Au milieu du cours, Harry tenta d'attirer l'attention de force vers lui, commençant à gâcher sa potion exprès, et s'attelant même à la rendre dangereuse. Le professeur évapora le contenu de son chaudron sans un commentaire. L'adolescent décida alors de sortir un livre quelconque de son sac, et de lire.
À côté de Draco, Théodore étudiait son camarade de Serpentard avec ce regard qui signifiait qu'une explication serait de mise afin de satisfaire sa curiosité. « Tu n'as rien à savoir. », lui glissa le blond au bout d'un moment.
« Monsieur Nott, ne restez pas à fixer le vide, et concentrez-vous sur votre potion. », appela froidement le maître.
« Le vide. », répéta, béat, Zabini. Puis, il sourit. « Celle-là, je vais la retenir. »
« Bien qu'il serait appréciable que vous changiez de vos grossièretés habituelles, Monsieur Zabini, il n'est pas tolérable de votre part d'oublier que vous êtes ici dans ma salle de classe. Taisez-vous. » Il parla ensuite à l'assemblée. « Le prochain qui émettra un son se verra attribué trois heures de retenues avec moi. »
« Je suis désolé. », déclara soudainement, à voix bien haute et forte, le plus grand fauteur de trouble de Gryffondor en salle de potions.
« Excepté s'il s'agit d'imbéciles arrogants avec lesquels je ne pourrais me permettre de perdre mon temps. »
Après la scène à laquelle ils avaient assisté quelques jours plus tôt, il y avait une insulte que Harry ne pouvait vraiment plus accepter, bien qu'il ne la tolérât pas déjà avant. « Je ne suis pas arrogant. » Il prit une respiration pour calmer son ton. « Je m'excuse simplement pour avoir cassé ce pot lors de ma dernière séance humiliante de rattrapage de potions. »
Severus se retourna vers l'impudent. « En ce qui me concerne, monsieur Potter, vous n'avez rien à faire dans cette classe. Si vous avez quoi que ce soit à dire, vous attendrez la fin de ce cours. Si je vous entends encore une seule fois, je vous expédie à l'extérieur de ma salle de classe, et vous devrez vous débrouiller seul pour vos BUSE. Et ne croyez pas que cette décision à votre égard dérangerait Madame la Grande Inquisitrice. »
À la fin du cours, le trio de coupable à regret resta dans la salle. Le professeur ferma la porte d'un coup de baguette.
« J'ose espérer que Neville vous a informé. », déclara-t-il tout en retournant à son siège.
« Nous n'aurions pas dû. », lâcha immédiatement Harry.
« Vous croyez ? » se moqua le professeur froidement.
« Nous sommes vraiment désolés, Oncle Sev ! » implora Draco.
« Pour ce que vous avez fait, pour ce que vous avez vu, ou pour mon attitude à votre égard ? »

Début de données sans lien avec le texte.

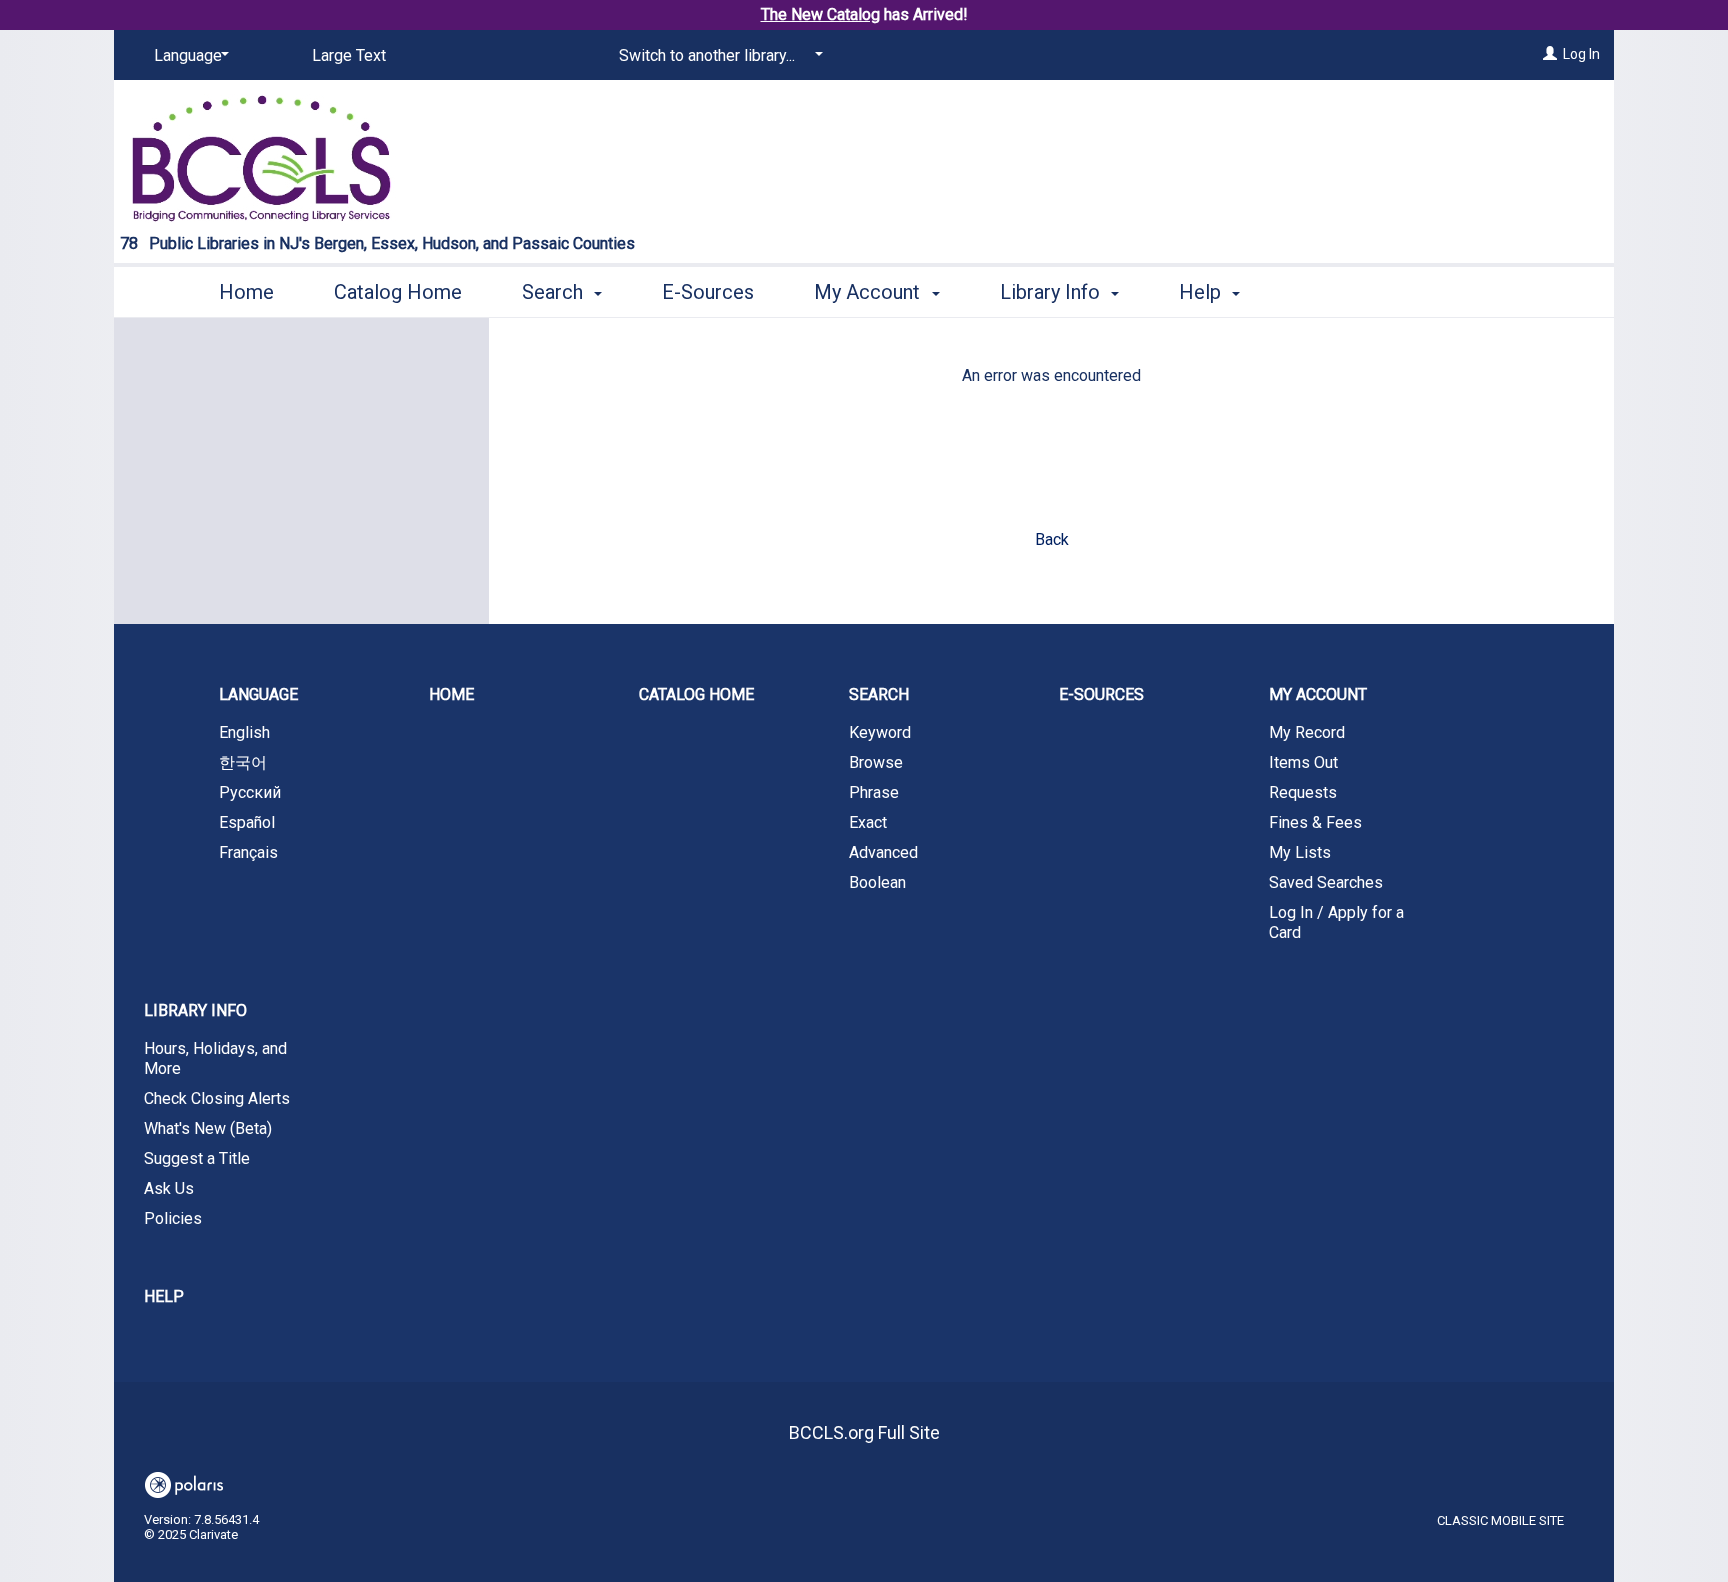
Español (247, 822)
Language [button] (258, 694)
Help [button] (1202, 292)
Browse (876, 762)
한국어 (243, 762)
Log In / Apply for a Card (1336, 922)
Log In (1581, 54)
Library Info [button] (1052, 292)
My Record (1307, 732)
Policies (173, 1218)
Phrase (874, 792)
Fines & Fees (1315, 822)
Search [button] (555, 292)
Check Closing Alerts (217, 1098)
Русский (250, 792)
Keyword (880, 732)
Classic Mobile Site (1500, 1520)
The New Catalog (820, 14)
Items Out (1303, 762)
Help (164, 1296)
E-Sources (708, 292)
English (244, 732)
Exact (868, 822)
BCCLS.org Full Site (864, 1432)
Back (1052, 539)
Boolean (877, 882)
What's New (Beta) (208, 1128)
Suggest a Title (197, 1158)
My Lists (1300, 852)
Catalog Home (398, 292)
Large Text (349, 55)
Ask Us (169, 1188)
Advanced (883, 852)
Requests (1303, 792)
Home (246, 292)
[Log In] (1550, 54)
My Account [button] (869, 292)
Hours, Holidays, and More (215, 1058)
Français (248, 852)
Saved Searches (1326, 882)
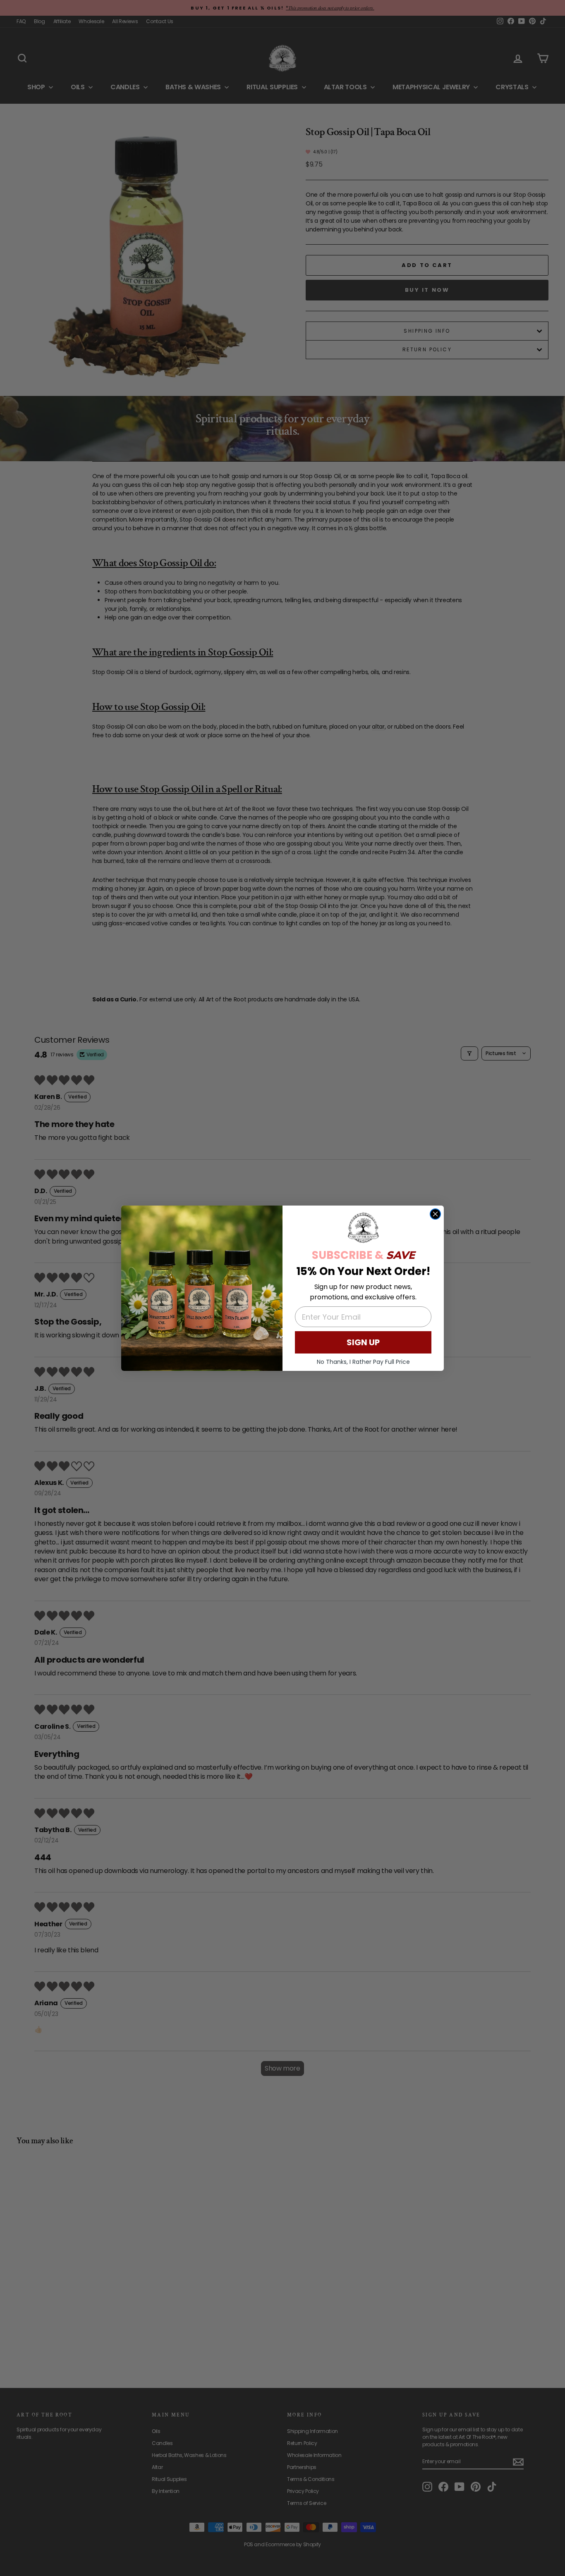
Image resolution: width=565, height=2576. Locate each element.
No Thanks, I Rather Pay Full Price (363, 1362)
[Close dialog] (435, 1214)
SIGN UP (363, 1342)
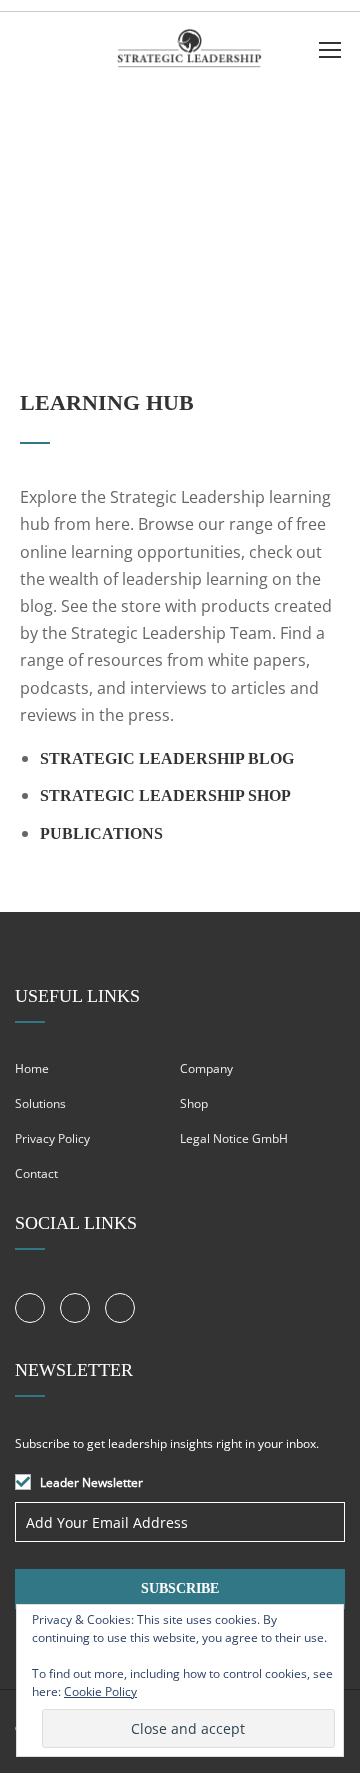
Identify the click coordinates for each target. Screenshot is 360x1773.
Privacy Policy (52, 1138)
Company (206, 1068)
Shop (194, 1103)
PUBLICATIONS (101, 833)
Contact (36, 1173)
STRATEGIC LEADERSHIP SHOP (165, 795)
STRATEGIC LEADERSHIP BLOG (167, 758)
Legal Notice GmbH (234, 1138)
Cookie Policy (100, 1691)
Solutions (40, 1103)
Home (32, 1068)
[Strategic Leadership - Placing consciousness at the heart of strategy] (187, 54)
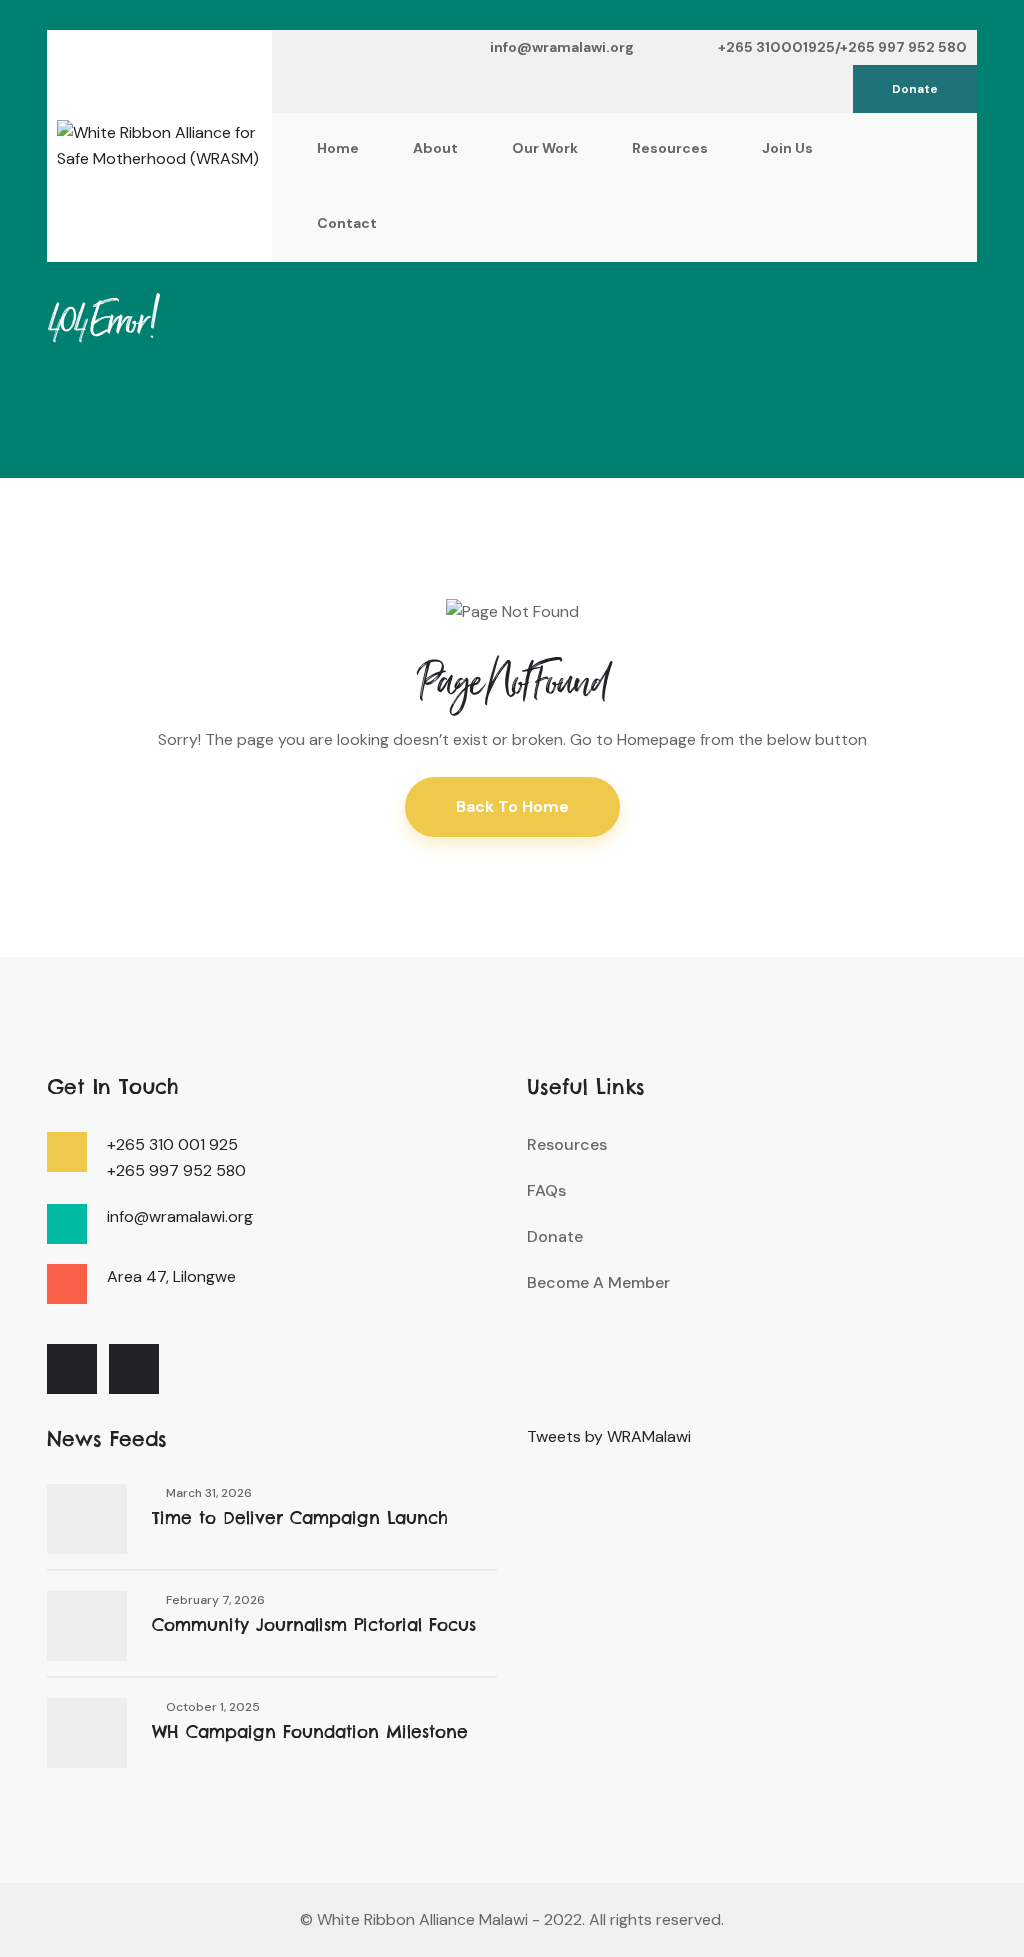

« Le premier. », murmura Neville tandis que les deux autres s'exclamaient « Les trois ! »
Harry enchaîna. « Tu nous as toi-même expliqué que des excuses méritaient le pardon. »
« Le véritable regret attend un pardon en retour de la part de celui qui est assez fort pour pardonner. »
« Et l'amour est la base du pardon. », précisa Neville, résolu.
« Dans ce cas, Neville, tu es la personne la moins à même de recevoir mon pardon, et pourtant tu es celui qui le mériterait le plus. »
Draco observait son parrain avec des yeux humides. Il avait déjà perdu l'estime de son père, il ne pouvait pas supporter de perdre aussi celle de son parrain. « Le principe d'une erreur, même terrible, est qu'elle a été commise avec ou sans conscience du mal. Le regret peut venir pour chaque erreur. Et le désespoir de se faire pardonner. »
« Avec les objectifs que vous aviez en tête, ce n'est pas uniquement moi que vous trahissiez, mais l'Ordre et les projets du directeur. Dois-je vous rappeler que je suis un espion ? Pensez-vous un seul instant pouvoir vous permettre de jouer avec les informations dont je dispose ? Et si vous étiez tombé sur quelque chose de capital qu'un legilimens talentueux pourrait extraire de votre esprit sans la moindre difficulté ? »
Harry le fixait de ses yeux verts si semblables à ceux de sa mère. « On a été stupide, et on serait désolé aussi. … Les regrets seraient peut-être venus un peu plus tard, lorsqu'on aurait réalisé l'erreur. »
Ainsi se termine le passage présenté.